The problem
Write out every line below that includes the word "computer".

Supplied entries
******************************
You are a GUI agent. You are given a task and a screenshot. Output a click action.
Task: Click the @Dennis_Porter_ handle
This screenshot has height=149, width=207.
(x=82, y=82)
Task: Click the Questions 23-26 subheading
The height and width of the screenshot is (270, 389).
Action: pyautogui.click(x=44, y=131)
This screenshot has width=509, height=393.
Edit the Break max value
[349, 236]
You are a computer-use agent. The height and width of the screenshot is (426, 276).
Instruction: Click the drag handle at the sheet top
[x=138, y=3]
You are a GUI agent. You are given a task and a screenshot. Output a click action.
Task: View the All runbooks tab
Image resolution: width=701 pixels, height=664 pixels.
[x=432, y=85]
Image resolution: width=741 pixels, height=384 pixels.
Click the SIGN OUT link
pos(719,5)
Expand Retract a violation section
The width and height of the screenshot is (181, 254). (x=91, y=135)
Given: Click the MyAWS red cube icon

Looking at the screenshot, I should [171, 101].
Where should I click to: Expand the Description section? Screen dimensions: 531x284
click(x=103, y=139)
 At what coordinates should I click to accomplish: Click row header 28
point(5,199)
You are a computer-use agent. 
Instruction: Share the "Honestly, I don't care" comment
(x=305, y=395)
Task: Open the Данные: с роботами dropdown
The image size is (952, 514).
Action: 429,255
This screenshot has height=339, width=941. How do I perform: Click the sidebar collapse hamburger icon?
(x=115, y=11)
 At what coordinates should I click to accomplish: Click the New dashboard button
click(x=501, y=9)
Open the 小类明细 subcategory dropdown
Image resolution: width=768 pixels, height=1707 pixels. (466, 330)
******************************
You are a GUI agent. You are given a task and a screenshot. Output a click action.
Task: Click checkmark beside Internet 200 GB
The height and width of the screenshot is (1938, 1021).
******************************
Response
You are a computer-use agent. The height and width of the screenshot is (426, 276).
You are a computer-use agent. 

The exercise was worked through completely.